Il est par ailleurs encourageant de voir que les patients dont la SEP était cliniquement plus active ont bénéficié encore plus du traitement. Les patients de ce sous-groupe avaient subi au moins deux poussées avant le début de l’étude ou présentaient au moins une lésion Gd+ à l’examen IRM initial. Chez ces patients, la fréquence annualisée des poussées a baissé de 81 % sous l’effet du natalizumab; selon le paramètre rigoureux du maintien de la diminution de l’incapacité pendant 24 semaines, la réduction du risque passait à 64 %. Cet agent «est efficace chez tous les types de patients, mais le bénéfice semble encore plus grand dans les cas où la maladie est cliniquement plus active», de préciser le Dr Rossman.
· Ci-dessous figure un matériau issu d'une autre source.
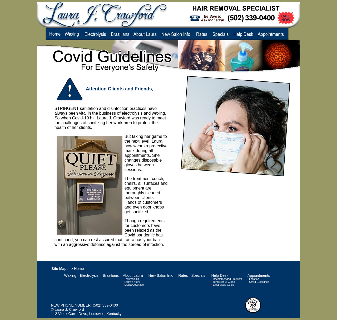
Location (254, 279)
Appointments (258, 275)
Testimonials (132, 279)
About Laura (133, 275)
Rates (183, 275)
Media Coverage (134, 284)
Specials (198, 275)
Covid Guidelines (259, 281)
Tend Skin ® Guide (224, 281)
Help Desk (219, 275)
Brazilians (111, 275)
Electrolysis (89, 275)
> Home (77, 268)
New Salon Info (160, 275)
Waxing (70, 275)
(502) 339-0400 (105, 305)
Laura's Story (132, 281)
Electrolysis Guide (223, 284)
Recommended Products (227, 279)
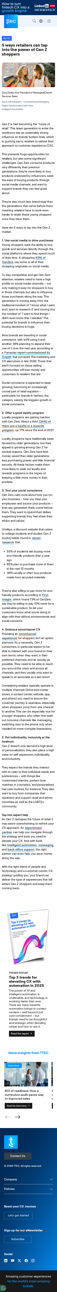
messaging (45, 845)
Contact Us (17, 1156)
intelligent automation (22, 845)
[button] (17, 1117)
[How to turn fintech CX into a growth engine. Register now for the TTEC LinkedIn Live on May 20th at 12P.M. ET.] (28, 7)
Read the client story (18, 1105)
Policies (9, 1189)
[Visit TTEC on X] (19, 1260)
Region (41, 21)
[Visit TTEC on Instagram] (33, 1260)
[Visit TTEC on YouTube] (12, 1260)
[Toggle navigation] (49, 21)
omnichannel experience (19, 636)
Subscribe (17, 1239)
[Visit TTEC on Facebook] (26, 1260)
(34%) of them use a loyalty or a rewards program (26, 426)
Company (10, 1179)
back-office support (21, 849)
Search (34, 21)
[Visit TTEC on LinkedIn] (5, 1260)
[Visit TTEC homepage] (11, 1141)
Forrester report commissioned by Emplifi (26, 355)
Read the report (22, 1033)
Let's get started (18, 1215)
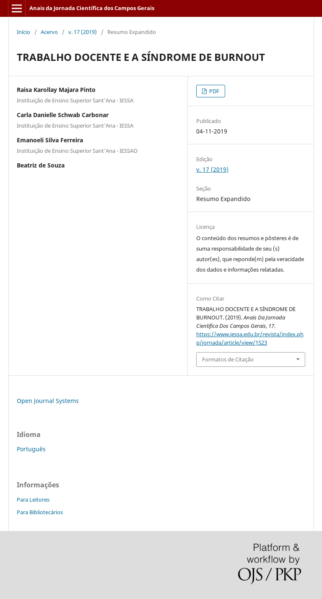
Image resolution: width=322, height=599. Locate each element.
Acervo (49, 32)
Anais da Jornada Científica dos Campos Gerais (91, 8)
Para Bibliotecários (40, 512)
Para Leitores (33, 499)
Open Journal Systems (48, 401)
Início (23, 32)
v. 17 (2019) (82, 32)
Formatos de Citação (228, 359)
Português (31, 449)
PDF (213, 91)
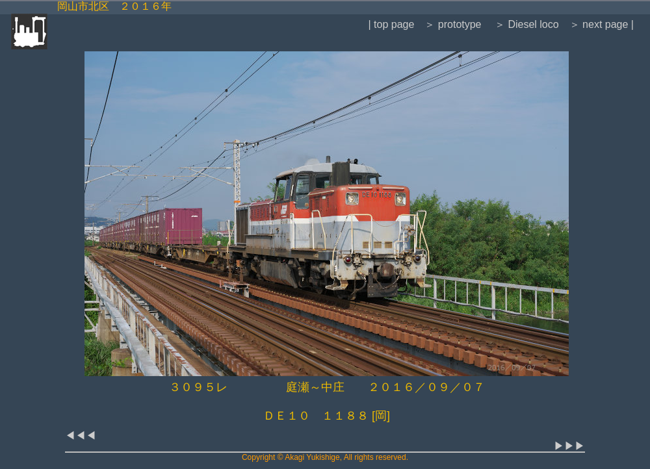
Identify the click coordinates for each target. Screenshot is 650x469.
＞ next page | (601, 24)
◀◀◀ (80, 435)
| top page (391, 24)
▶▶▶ (569, 445)
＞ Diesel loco (525, 24)
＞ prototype (452, 24)
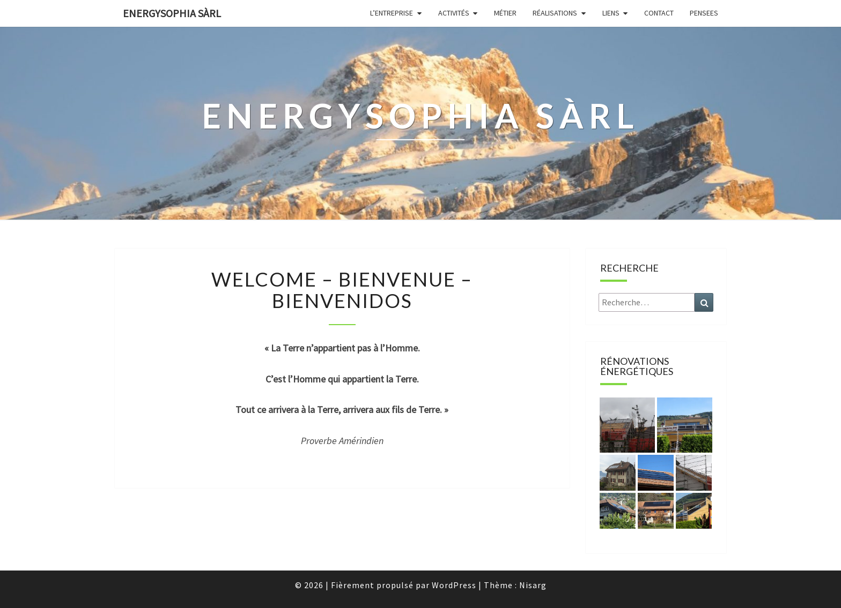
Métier (505, 13)
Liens (610, 13)
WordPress (454, 585)
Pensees (704, 13)
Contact (659, 13)
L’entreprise (391, 13)
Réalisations (555, 13)
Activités (453, 13)
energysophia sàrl (172, 13)
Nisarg (533, 585)
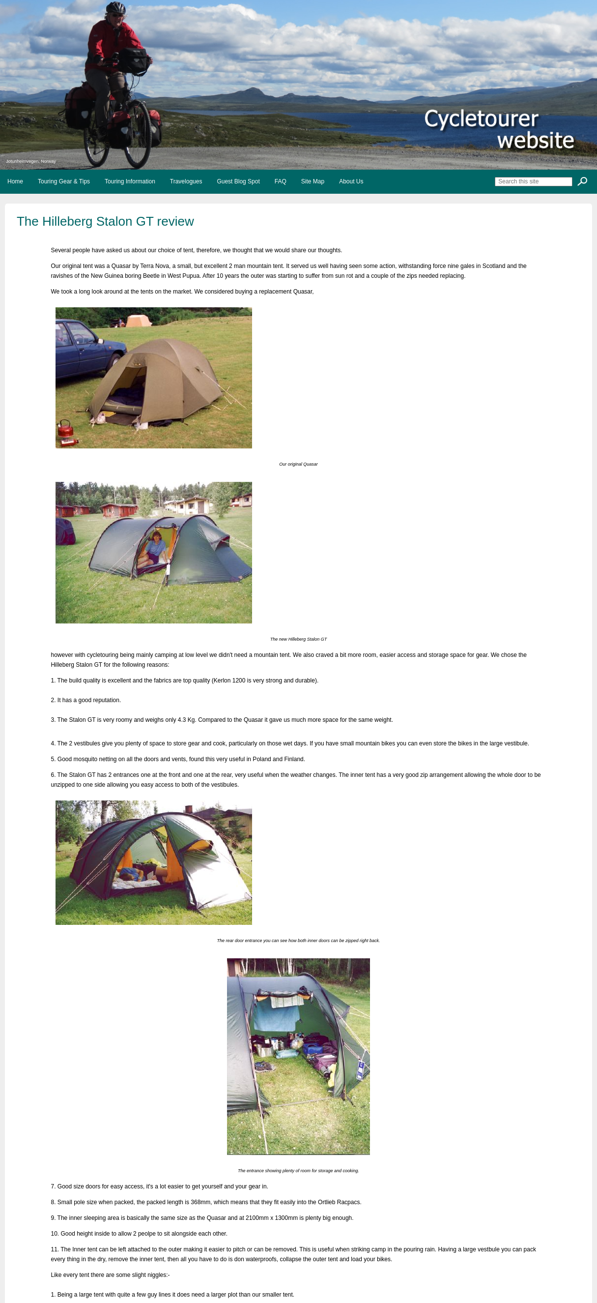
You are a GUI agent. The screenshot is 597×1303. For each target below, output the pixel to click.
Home (15, 181)
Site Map (312, 181)
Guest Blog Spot (238, 181)
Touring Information (130, 181)
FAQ (280, 181)
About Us (351, 181)
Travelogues (186, 181)
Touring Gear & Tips (64, 181)
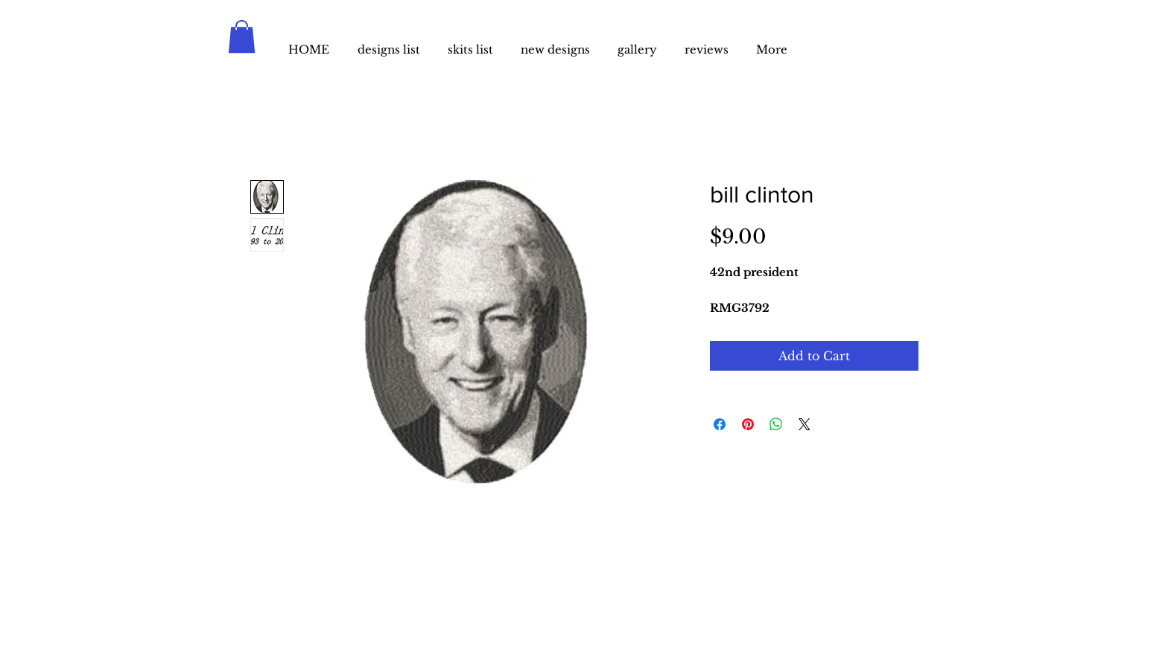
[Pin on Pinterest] (748, 424)
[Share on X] (804, 424)
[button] (242, 36)
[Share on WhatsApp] (776, 424)
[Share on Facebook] (720, 424)
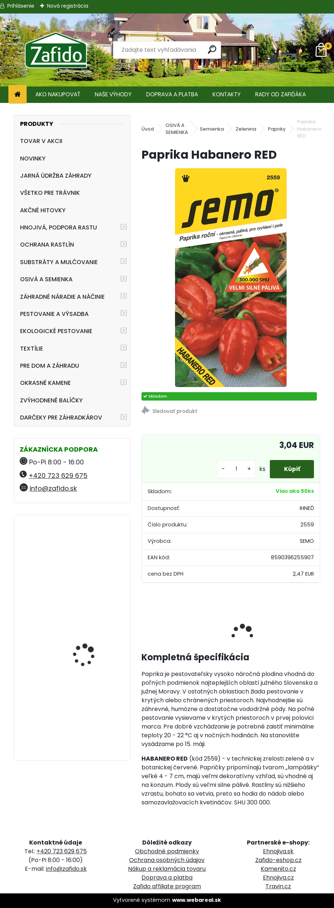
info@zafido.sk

L’innocuité passe par une surveillance clinique appropriée

Les données d’innocuité des essais cliniques ne font ressortir aucune différence significative entre les patients traités et les patients non traités quant aux taux d’infections, aux réactions d’hypersensibilité, aux tumeurs malignes ou à la tolérabilité. La plupart des effets indésirables étaient bénins, et le risque est demeuré stable pendant les deux années des essais. En février 2005, le fabricant a suspendu volontairement la commercialisation du natalizumab à la suite de la déclaration de trois cas (dont deux chez des patients souffrant de SEP) de leucoencéphalopathie multifocale progressive (LMP), infection virale rare qui, en général, n’accompagne pas la SEP. L’anticorps est maintenant indiqué en monothérapie aux États-Unis et en Europe, et on estime le risque actuel de LMP à 1 sur 1000 par période de huit mois. Les autorités et les neurologues s’entendent sur la nécessité de réduire ce risque au minimum grâce à une sélection appropriée des patients et à une surveillance clinique appropriée des symptômes évocateurs d’une LMP. Comme l’expliquent le Dr Frank Fazekas, École de médecine de Graz, Autriche, et le Dr Ludwig Kappos, Hôpital universitaire de Bâle, Suisse, il est recommandé de vérifier l’immunocompétence du patient avant le traitement, de surveiller les lésions caractéristiques de la LMP à l’examen IRM et, dans l’éventualité où des doutes subsistent, de procéder à une PCR (réaction en chaîne par polymérase) du liquide céphalorachidien pour confirmer l’infection. En parallèle, insiste le Dr Kappos, il est essentiel de toujours bien informer les patients des bienfaits et des risques de leur plan de traitement.

Résumé

Le traitement de la SEP exige une intervention opportune si l’on aspire à prévenir la progression subséquente de la maladie au-delà du seuil où l’incapacité progresse de façon inexorable. La surveillance des lésions sur les clichés IRM permet de repérer les patients à risque d’une progression rapide, et l’anticorps monoclonal a un rôle à jouer chez ces patients. Les conférenciers du congrès s’entendaient pour dire que cet agent représente un ajout sûr et très efficace à l’arsenal actuel des traitements de la SEP. Le Dr O’Connor estime que «le natalizumab peut être utile chez les patients dont les poussées sont réfractaires aux IFNß et qu’il pourrait aussi être utilisé en première intention dans les cas où la maladie s’installe brutalement et où le tableau clinique est sévère d’emblée».